After the debacle with Rocky linux and Red Hat, I decided to move to a more future proof setup with my kubernetes cluster fully running on Debian. I chose Debian 12 at the time but unfortunately Nvidia did not yet support Debian 12 in their CUDA repository. Using the CUDA repository is the easiest way to install the Nvidia drivers and much better than running a script. See package manager installation on this Nvidia page. Therefore, I decided to use Debian 11 instead which was supported. That on its own gave some headaches in the setup and required some hacks to get it working. Also, looking at future migrations (considering e.g. replacing calico by cillium), it is a lot better to run the same OS on all kubenetes nodes.
However setup of Nvidia on Debian 12 turned out also not be that easy and I ran into some issues with the Nvidia driver provided by the cuda repository. Also, I found that in the intermediate steps some additional checks were missing leading to a late detection of problems.
The start for these instructions is a working cluster running kubernetes version 1.27.3 on Debian 12. The standard instructions on the kubernetes website work find for this. Also, my setup is based on running virtual machines using KVM on a linux host with PCI passthrough the Nvidia device. Instructions for that can be found here. There will be a single VM/kubernetes node that has the Nvidia GPU available.
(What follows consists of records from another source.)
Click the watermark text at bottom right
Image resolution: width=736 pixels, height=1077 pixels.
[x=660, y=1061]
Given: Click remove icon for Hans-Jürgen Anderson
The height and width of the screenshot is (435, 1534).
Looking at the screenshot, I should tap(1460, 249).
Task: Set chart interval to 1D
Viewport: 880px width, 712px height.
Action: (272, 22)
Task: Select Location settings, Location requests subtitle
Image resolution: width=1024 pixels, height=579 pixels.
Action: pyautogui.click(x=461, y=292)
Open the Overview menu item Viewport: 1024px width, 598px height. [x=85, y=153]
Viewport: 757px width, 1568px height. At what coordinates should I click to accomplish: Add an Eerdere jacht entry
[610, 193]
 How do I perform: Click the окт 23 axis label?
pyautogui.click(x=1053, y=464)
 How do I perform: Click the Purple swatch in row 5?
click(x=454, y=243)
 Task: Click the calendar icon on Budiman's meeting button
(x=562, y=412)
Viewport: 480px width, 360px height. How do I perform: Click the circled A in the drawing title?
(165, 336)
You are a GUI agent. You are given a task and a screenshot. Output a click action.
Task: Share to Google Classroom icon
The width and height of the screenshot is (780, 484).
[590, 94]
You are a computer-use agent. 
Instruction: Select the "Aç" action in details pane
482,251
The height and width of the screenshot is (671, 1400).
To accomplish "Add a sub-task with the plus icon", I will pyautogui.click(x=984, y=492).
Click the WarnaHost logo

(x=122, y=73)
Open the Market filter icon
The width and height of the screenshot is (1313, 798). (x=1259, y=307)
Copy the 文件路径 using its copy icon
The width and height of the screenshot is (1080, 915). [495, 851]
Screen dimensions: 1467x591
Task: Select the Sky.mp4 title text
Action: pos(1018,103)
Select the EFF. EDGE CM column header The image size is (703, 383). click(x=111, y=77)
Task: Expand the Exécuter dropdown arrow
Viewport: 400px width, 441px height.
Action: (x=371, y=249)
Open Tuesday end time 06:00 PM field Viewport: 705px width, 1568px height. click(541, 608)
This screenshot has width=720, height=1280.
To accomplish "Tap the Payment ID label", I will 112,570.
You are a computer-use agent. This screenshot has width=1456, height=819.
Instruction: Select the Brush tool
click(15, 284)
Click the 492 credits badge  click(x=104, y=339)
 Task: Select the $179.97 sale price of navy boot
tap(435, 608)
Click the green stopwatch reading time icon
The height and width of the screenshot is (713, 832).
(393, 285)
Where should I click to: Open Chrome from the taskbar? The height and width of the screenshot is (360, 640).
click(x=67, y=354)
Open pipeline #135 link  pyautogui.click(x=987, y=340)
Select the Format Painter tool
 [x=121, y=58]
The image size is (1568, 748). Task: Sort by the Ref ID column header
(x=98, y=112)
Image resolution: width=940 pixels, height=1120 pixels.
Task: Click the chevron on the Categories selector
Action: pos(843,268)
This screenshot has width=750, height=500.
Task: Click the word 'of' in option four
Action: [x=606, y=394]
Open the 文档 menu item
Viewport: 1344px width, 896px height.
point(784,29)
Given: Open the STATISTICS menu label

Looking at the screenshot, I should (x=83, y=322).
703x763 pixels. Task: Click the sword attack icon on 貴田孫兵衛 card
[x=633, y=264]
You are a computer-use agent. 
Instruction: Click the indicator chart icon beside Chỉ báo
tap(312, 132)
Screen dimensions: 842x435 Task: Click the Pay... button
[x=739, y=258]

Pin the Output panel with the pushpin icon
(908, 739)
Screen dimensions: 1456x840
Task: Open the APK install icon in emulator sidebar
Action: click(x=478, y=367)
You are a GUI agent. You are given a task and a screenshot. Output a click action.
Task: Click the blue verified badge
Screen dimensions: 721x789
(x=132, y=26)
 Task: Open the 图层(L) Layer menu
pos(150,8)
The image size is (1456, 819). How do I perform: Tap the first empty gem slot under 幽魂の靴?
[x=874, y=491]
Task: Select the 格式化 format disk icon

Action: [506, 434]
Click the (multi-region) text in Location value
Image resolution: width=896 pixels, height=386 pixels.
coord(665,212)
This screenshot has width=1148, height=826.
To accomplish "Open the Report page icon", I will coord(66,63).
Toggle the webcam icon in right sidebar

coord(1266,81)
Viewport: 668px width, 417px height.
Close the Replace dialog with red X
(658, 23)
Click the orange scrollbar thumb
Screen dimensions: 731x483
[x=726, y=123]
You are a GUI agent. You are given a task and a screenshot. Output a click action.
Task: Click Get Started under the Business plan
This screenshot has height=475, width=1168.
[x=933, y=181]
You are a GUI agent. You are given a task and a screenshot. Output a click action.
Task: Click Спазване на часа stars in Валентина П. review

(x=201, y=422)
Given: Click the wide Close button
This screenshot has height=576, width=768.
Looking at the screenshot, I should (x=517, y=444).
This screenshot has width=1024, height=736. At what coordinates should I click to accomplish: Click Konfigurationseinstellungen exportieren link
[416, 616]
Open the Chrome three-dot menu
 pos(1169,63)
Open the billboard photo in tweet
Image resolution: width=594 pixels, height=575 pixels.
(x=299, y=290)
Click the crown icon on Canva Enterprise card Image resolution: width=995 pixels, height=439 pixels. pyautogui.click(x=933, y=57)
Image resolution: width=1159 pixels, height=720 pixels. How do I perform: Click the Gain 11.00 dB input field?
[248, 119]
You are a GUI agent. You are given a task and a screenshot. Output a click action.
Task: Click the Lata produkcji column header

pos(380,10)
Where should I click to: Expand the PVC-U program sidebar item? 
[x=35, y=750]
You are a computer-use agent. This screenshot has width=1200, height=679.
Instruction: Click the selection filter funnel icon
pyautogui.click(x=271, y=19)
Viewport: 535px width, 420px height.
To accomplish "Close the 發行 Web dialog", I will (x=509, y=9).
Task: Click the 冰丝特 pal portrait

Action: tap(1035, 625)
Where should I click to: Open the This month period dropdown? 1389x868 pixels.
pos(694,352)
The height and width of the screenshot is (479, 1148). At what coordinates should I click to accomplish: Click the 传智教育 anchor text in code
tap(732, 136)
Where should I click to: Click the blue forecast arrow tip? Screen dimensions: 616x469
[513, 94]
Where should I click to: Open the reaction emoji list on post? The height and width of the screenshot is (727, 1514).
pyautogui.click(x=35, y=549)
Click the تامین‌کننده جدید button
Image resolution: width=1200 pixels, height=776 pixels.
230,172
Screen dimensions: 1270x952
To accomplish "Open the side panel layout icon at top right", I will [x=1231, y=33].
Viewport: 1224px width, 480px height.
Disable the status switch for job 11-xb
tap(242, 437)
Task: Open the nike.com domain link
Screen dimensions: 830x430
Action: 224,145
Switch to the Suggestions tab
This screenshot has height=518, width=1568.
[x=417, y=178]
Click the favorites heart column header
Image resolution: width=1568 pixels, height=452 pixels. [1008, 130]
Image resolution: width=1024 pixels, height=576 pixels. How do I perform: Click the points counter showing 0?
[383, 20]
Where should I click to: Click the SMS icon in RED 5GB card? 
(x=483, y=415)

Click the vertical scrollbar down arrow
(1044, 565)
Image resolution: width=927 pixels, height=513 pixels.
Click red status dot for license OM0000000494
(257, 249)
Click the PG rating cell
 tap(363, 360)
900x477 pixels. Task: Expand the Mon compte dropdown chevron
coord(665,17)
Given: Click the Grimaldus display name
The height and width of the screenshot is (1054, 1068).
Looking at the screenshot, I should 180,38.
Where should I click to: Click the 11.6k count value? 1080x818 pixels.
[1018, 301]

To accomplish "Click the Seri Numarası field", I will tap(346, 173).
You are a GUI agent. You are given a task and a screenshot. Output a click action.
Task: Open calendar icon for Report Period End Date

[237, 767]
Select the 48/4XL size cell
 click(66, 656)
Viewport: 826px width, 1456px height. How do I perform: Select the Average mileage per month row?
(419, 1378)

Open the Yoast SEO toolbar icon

On that system, the Nvidia device should be recognized as shown by lspci
# lspci | grep -i nvidia 0a:00.0 VGA compatible controller: NVIDIA Corporation GA102 [GeForce RTX 3090] (rev a1) 0b:00.0 Audio device: NVIDIA Corporation GA102 High Definition Audio Controller (rev a1)
In general, the setup consists of four steps:
- install the Nvidia driver on the host
- configure containerd to use Nvidia as the default runtime using the Nvidia Container Toolkit
- install and configure the Nvidia Device Plugin to mark nodes as being GPU nodes
- persistent configuration of the GPU
Install the nvidia driver
Here, there are two alternatives:
I decided to use the Nvidia repository since I was going to use other things from nvidia as well such as the Nvidia container toolkit, so getting both from the same supplier would give bigger chances of success, right? Unfortunately not, I finally got it working by using the slightly older driver from the Debian repository instead. The problem I had with the Nvidia repository was that nvidia-smi
worked fine, but machine learning programs running in a container (after configuring the container toolkit, next step) could not find the GPU.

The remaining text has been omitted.